■ INSTRUCTION ■
Convert the records from the line containing "This screenshot has width=1024, height=432." through the line containing "This screenshot has width=613, height=1062.", both included, into a Markdown table with the columns Row and Line, skipping blank lines and leaving out the pictures.

■ DATA SHOWN ■
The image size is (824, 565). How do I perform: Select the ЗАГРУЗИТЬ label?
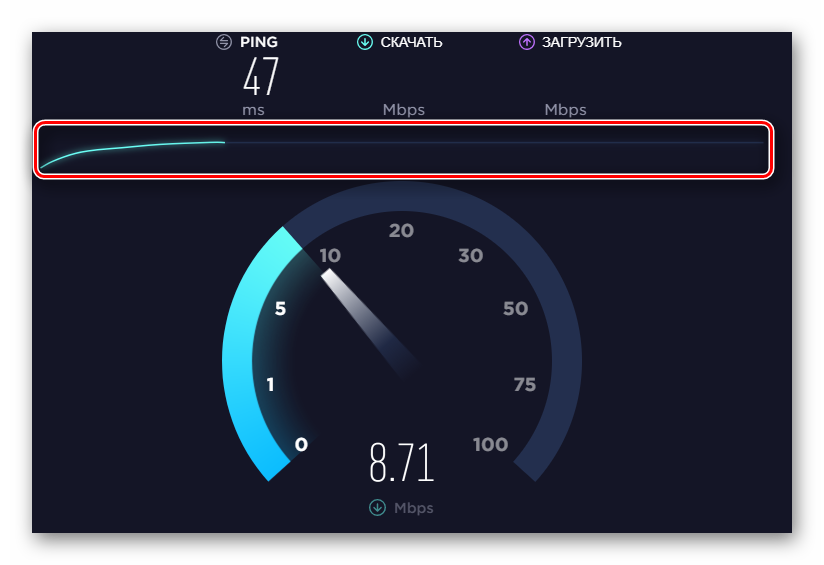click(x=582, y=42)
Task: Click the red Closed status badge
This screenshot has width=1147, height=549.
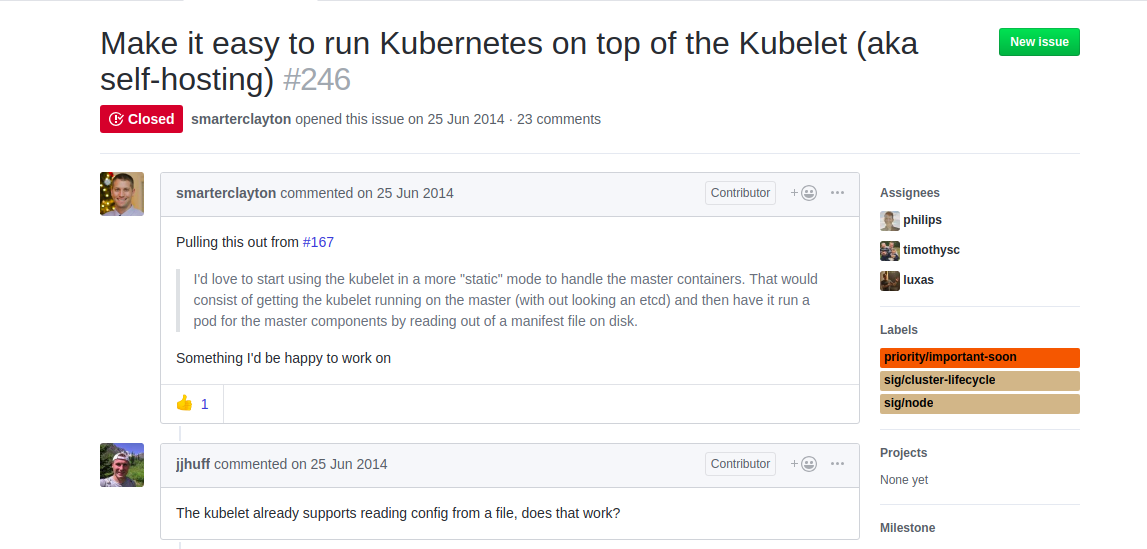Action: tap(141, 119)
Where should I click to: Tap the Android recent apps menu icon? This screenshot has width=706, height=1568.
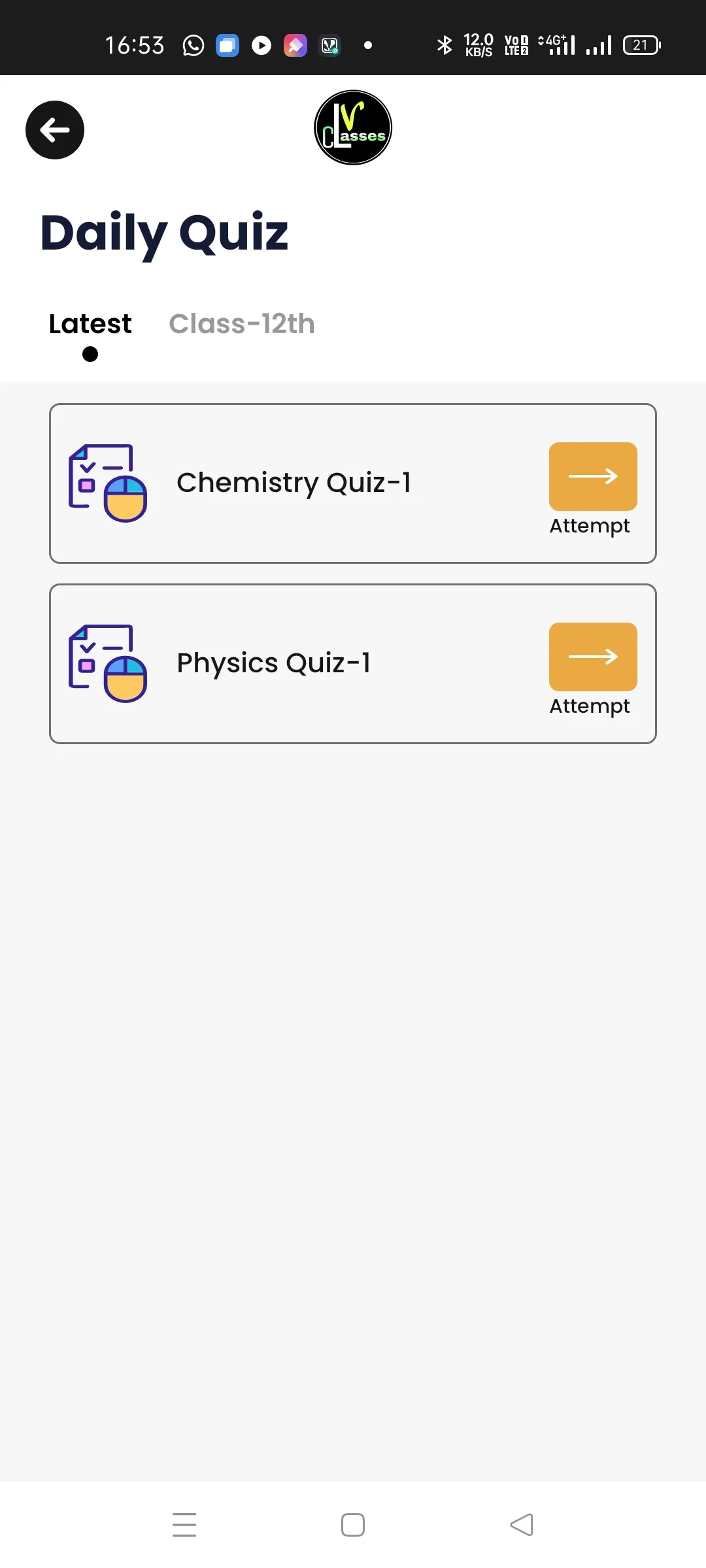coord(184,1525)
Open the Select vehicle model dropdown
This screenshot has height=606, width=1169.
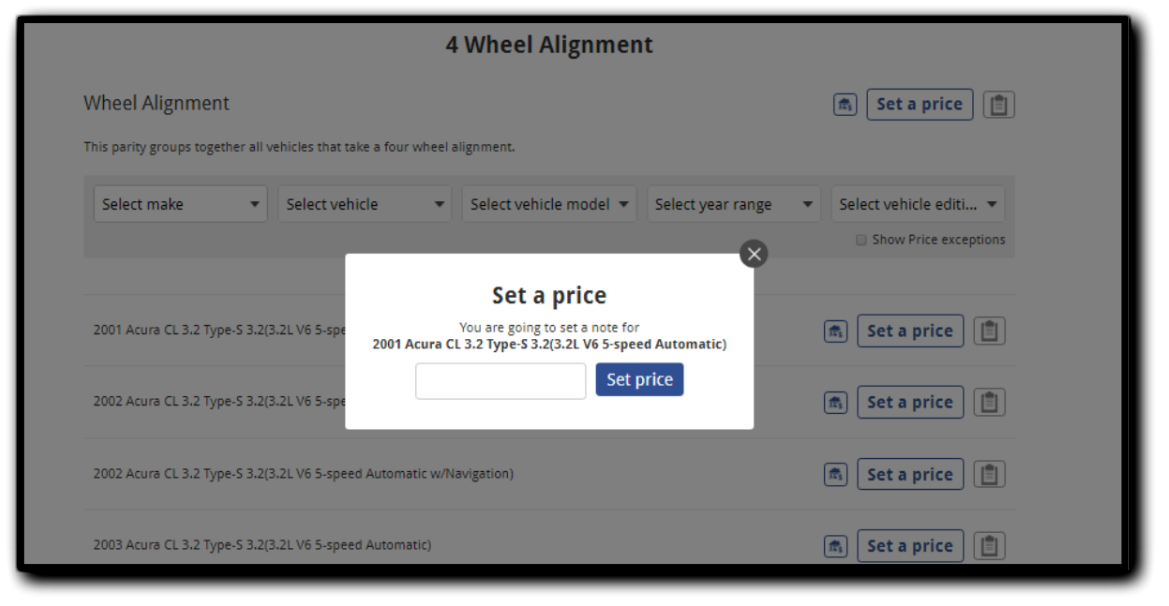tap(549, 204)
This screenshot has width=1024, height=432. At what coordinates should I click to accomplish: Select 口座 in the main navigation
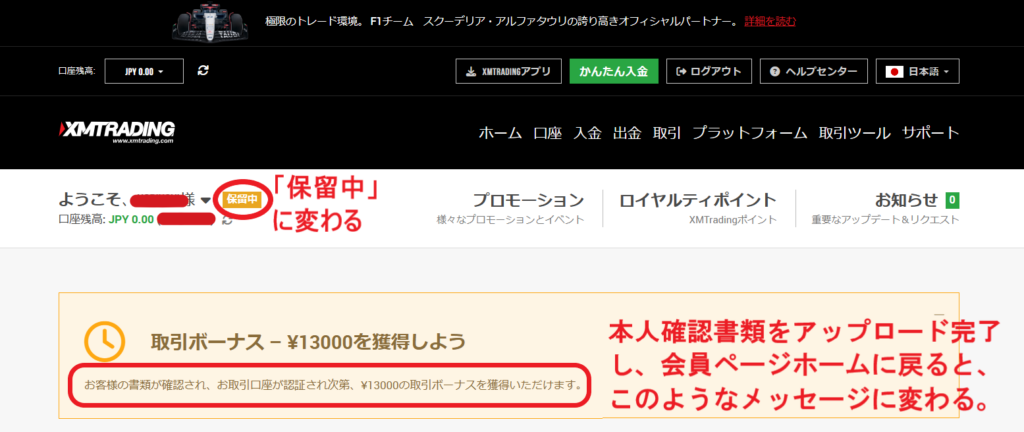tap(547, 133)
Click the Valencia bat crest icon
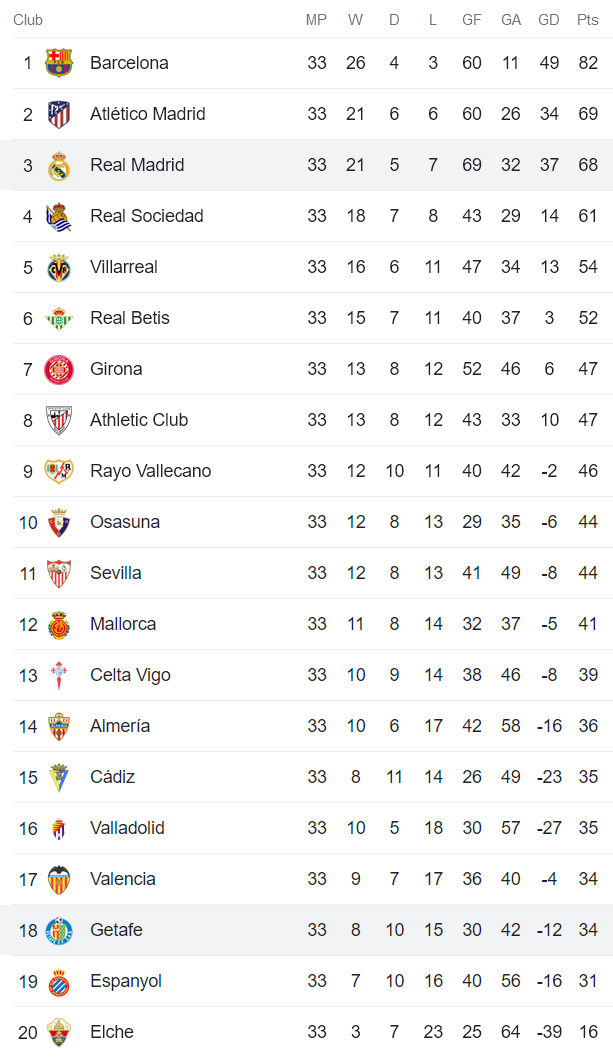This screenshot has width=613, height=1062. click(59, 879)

* * *

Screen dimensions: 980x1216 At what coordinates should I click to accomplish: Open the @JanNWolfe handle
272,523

■ TASK RESULT ■
| Row | Line |
|---|---|
| 1 | This screenshot has width=1024, height=432. At what coordinates should I click to accomplish: Select 口座 in the main navigation |
| 2 | tap(547, 133) |
| 3 | Click the Valencia bat crest icon |
| 4 | This screenshot has width=613, height=1062. click(59, 879) |